Start of Provided data

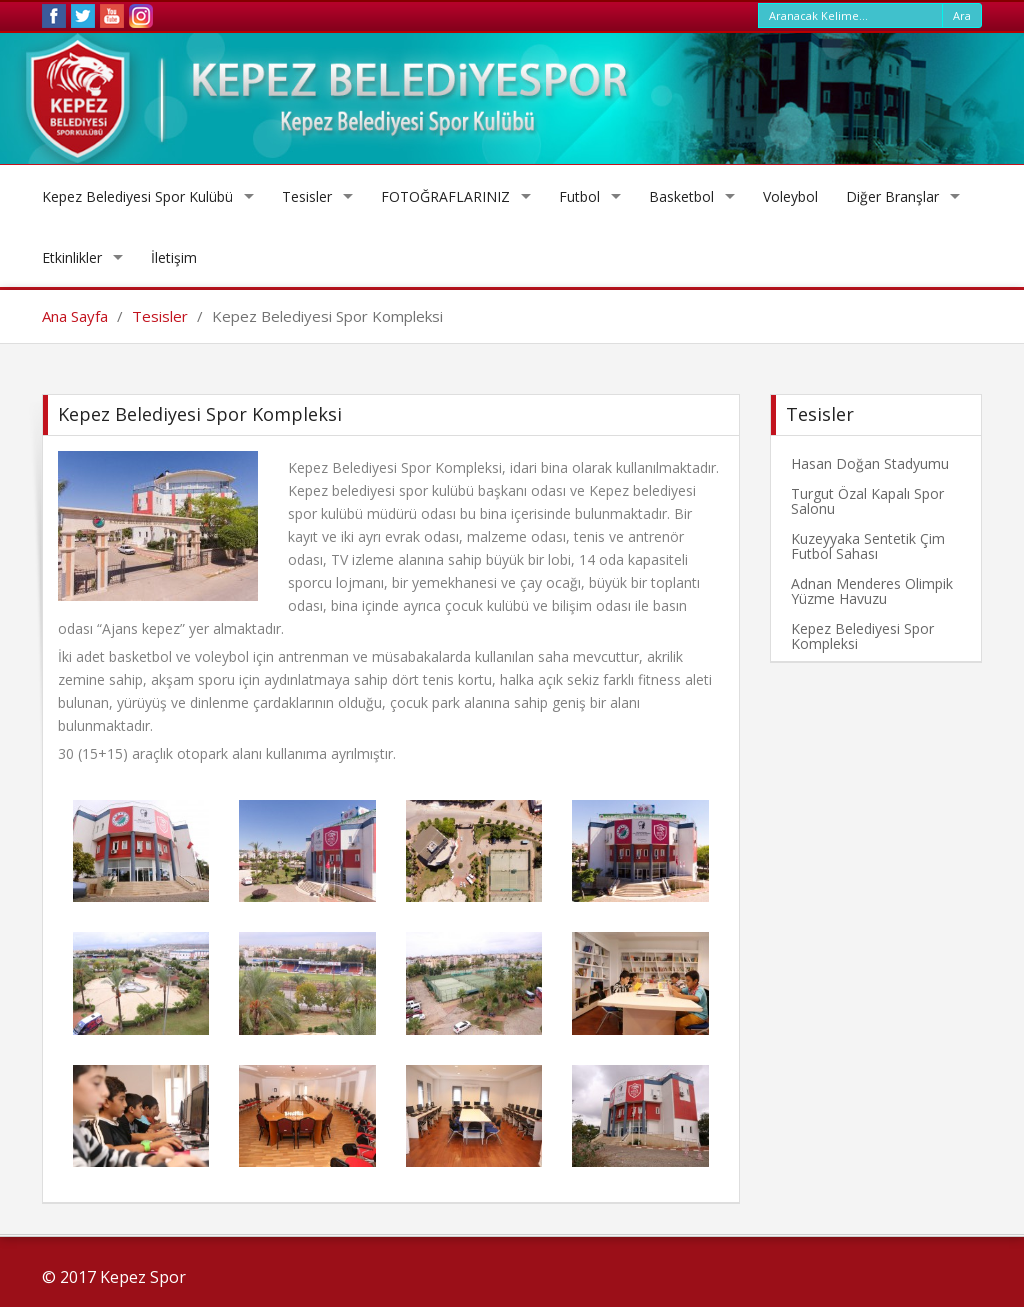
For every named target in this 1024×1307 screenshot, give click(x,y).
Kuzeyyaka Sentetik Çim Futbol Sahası (868, 546)
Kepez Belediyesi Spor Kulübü (137, 196)
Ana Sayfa (75, 316)
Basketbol (681, 196)
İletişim (174, 257)
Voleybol (790, 196)
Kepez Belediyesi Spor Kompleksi (862, 636)
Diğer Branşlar (892, 196)
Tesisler (307, 196)
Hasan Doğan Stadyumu (870, 463)
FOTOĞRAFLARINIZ (445, 196)
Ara (962, 15)
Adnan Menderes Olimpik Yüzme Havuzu (872, 591)
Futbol (579, 196)
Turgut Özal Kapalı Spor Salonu (867, 501)
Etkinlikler (72, 257)
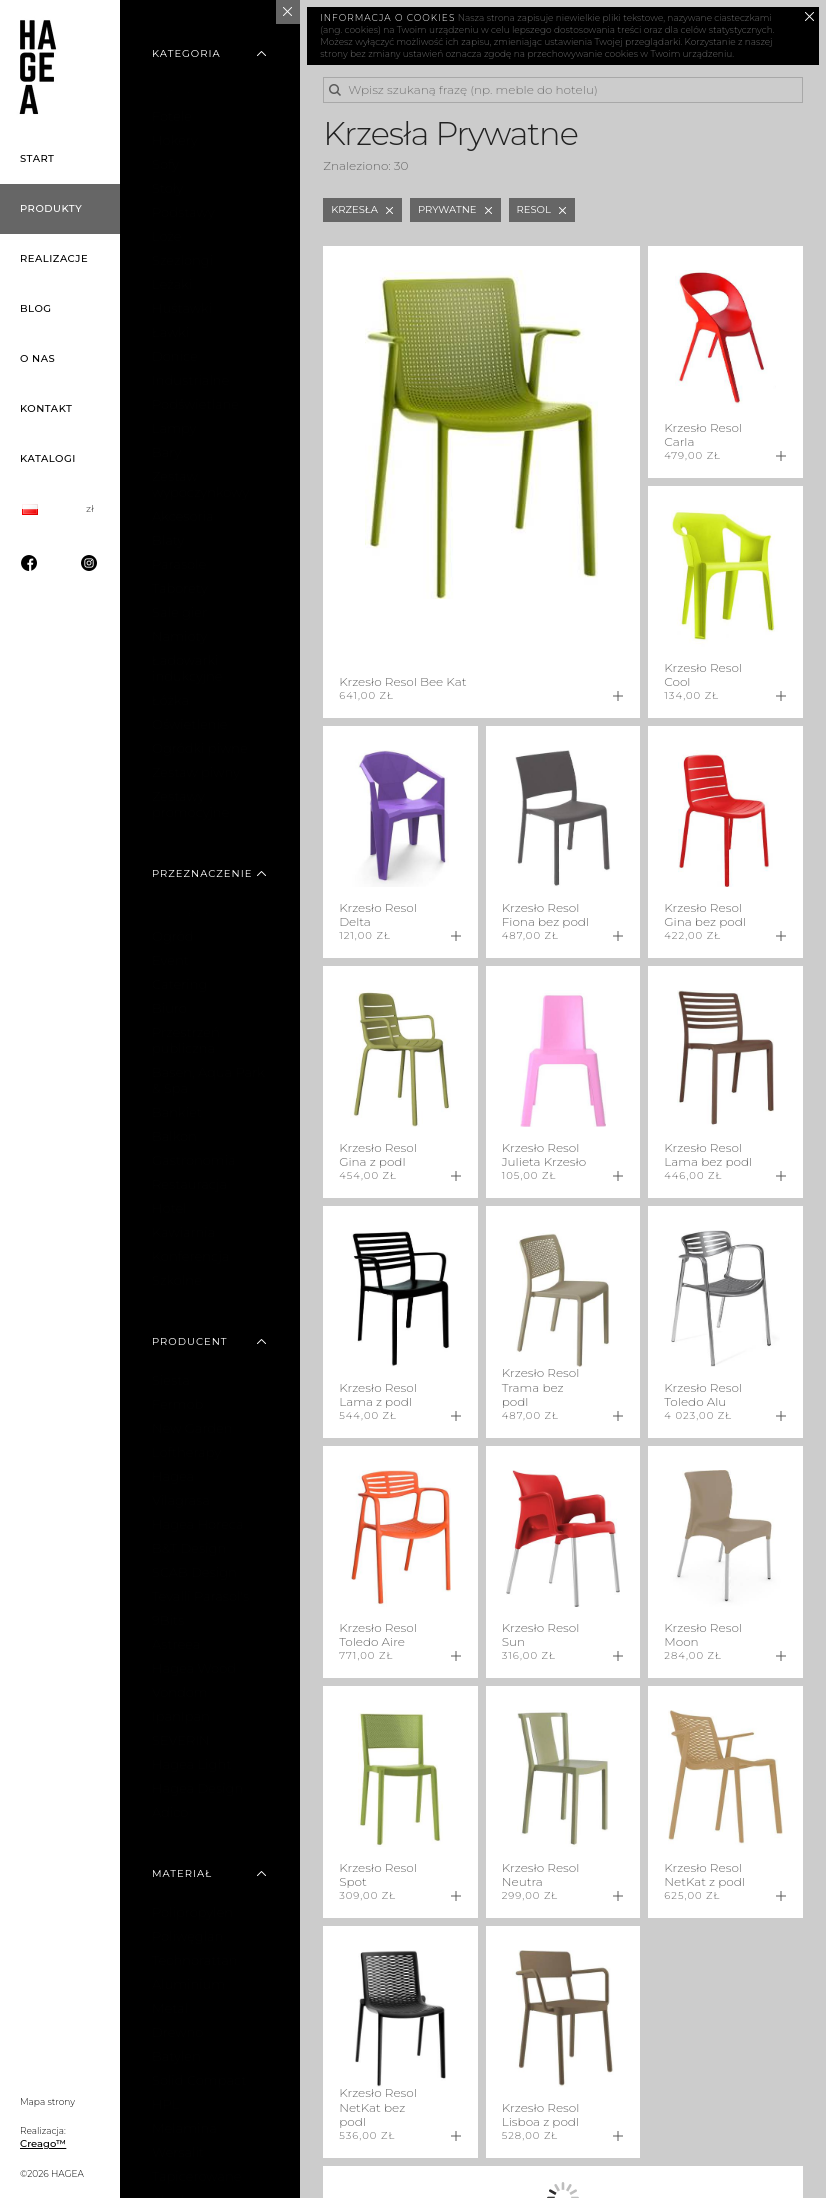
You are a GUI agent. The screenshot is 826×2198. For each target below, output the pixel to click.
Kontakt (46, 408)
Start (37, 158)
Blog (36, 308)
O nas (37, 358)
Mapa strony (47, 2101)
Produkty (51, 208)
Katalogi (48, 458)
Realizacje (54, 258)
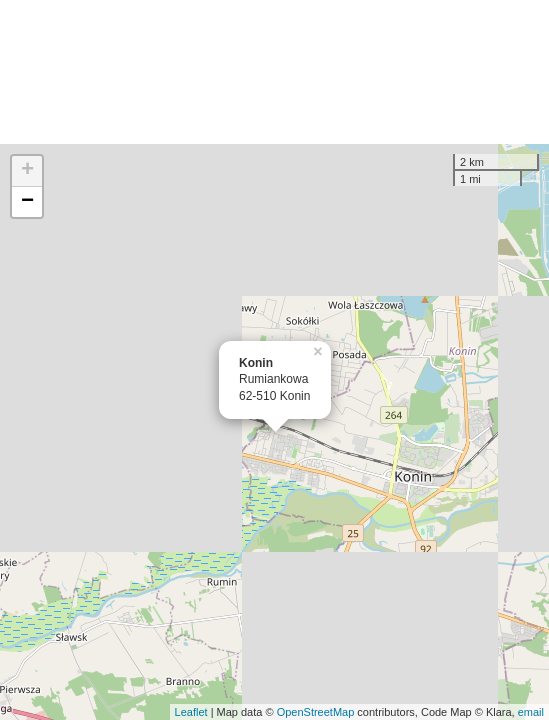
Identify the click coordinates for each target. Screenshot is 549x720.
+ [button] (27, 171)
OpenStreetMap (316, 712)
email (531, 712)
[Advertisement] (274, 72)
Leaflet (191, 712)
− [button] (27, 202)
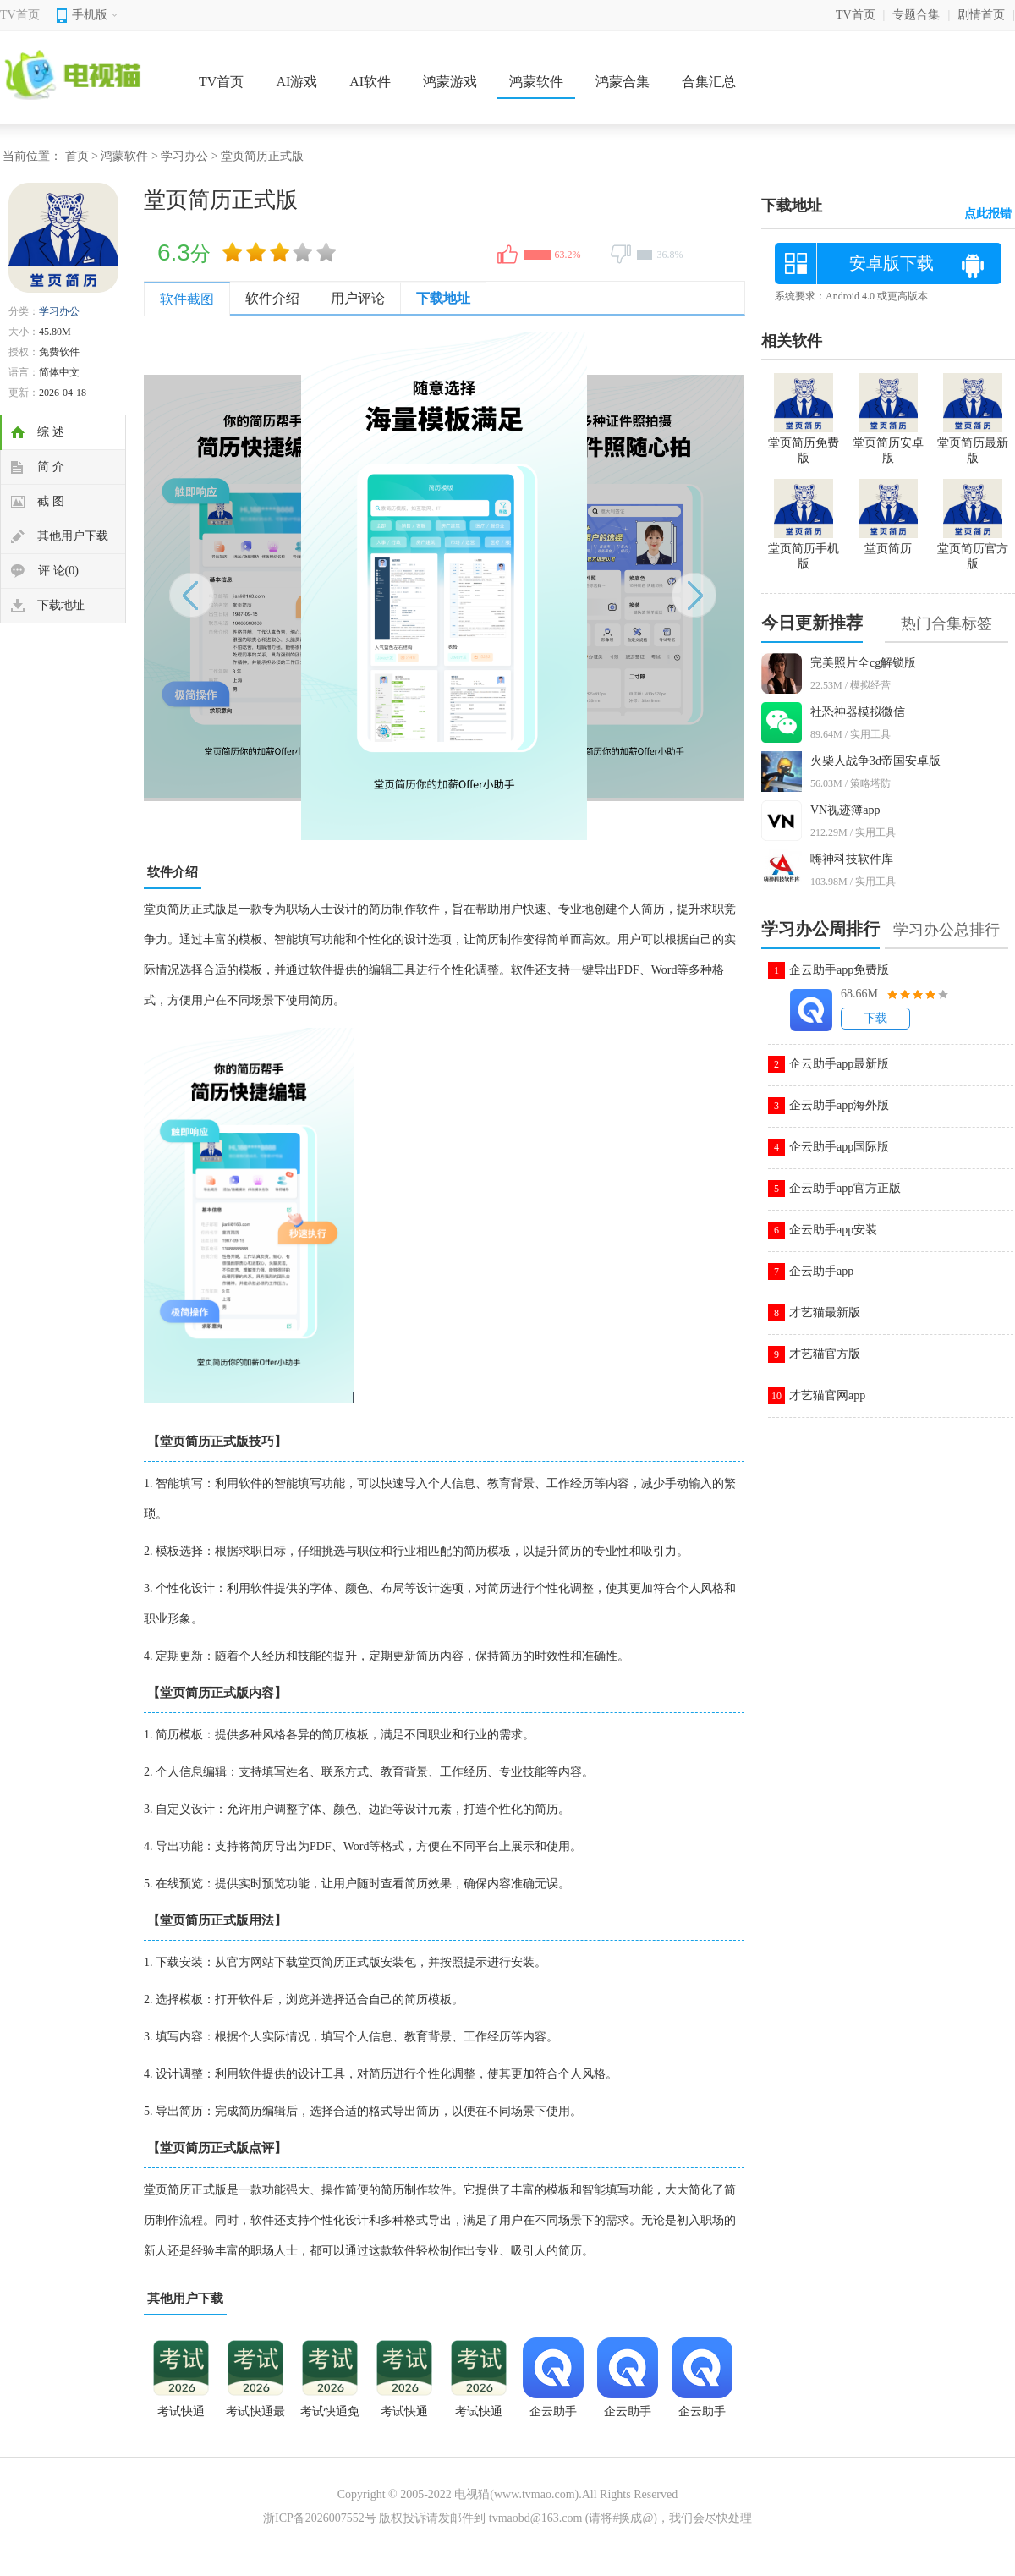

End of Provided data

Exercise details: Recast all the records above as a numbered list, leaving out any blank lines and the pictures.

Expected answer:
1. For every named target in this 1024×1307 screenshot, give click(x,y).
2. Kuzeyyaka Sentetik Çim Futbol Sahası (868, 546)
3. Kepez Belediyesi Spor Kulübü (137, 196)
4. Ana Sayfa (75, 316)
5. Basketbol (681, 196)
6. İletişim (174, 257)
7. Voleybol (790, 196)
8. Kepez Belediyesi Spor Kompleksi (862, 636)
9. Diğer Branşlar (892, 196)
10. Tesisler (307, 196)
11. Hasan Doğan Stadyumu (870, 463)
12. FOTOĞRAFLARINIZ (445, 196)
13. Ara (962, 15)
14. Adnan Menderes Olimpik Yüzme Havuzu (872, 591)
15. Futbol (579, 196)
16. Turgut Özal Kapalı Spor Salonu (867, 501)
17. Etkinlikler (72, 257)
18. You are a GUI agent. The screenshot is 826×2198. For each target below, output the pixel to click.
19. Kontakt (46, 408)
20. Start (37, 158)
21. Blog (36, 308)
22. O nas (37, 358)
23. Mapa strony (47, 2101)
24. Produkty (51, 208)
25. Katalogi (48, 458)
26. Realizacje (54, 258)
27. Identify the click coordinates for each target. Screenshot is 549x720.
28. + [button] (27, 171)
29. OpenStreetMap (316, 712)
30. email (531, 712)
31. [Advertisement] (274, 72)
32. Leaflet (191, 712)
33. − [button] (27, 202)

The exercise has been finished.